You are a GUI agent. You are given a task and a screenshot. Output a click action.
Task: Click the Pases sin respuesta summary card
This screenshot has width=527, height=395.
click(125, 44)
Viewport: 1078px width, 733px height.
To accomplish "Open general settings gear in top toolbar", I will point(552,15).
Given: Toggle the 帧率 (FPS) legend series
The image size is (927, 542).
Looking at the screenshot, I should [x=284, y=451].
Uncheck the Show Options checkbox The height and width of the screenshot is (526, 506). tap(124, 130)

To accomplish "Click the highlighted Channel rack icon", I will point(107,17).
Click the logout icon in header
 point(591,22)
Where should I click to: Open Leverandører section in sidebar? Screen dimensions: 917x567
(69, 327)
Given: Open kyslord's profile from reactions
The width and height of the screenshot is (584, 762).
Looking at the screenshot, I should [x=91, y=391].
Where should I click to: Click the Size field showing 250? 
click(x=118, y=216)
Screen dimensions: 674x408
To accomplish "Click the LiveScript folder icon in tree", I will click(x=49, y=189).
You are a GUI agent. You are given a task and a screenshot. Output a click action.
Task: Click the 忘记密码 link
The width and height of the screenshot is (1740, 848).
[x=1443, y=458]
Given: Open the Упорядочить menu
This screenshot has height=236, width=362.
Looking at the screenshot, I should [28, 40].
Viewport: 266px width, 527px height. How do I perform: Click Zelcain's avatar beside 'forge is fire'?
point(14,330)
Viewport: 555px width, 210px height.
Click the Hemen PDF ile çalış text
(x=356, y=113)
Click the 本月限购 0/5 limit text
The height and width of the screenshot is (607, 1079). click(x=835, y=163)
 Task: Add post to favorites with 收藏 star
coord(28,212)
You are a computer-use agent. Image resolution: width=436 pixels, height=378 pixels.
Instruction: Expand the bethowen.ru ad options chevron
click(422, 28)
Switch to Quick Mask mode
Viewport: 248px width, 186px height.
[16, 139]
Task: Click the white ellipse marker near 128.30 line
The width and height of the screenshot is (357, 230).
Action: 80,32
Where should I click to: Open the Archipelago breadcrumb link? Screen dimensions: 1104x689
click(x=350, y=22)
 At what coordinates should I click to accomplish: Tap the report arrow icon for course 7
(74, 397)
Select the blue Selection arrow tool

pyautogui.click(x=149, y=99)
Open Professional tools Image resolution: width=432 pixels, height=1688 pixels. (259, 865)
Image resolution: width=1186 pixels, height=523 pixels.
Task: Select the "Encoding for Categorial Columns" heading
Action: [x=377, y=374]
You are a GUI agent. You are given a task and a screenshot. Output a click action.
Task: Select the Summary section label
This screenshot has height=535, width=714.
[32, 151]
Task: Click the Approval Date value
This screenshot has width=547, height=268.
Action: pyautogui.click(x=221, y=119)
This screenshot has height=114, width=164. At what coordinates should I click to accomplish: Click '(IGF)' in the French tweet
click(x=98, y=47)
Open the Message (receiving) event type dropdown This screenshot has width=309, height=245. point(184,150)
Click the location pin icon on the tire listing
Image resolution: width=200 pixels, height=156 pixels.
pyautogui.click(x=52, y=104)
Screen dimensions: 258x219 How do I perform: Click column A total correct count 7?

Task requirements: Please state how many lines in the listing hold the string "will", giving the number alone.

Response to this task: 3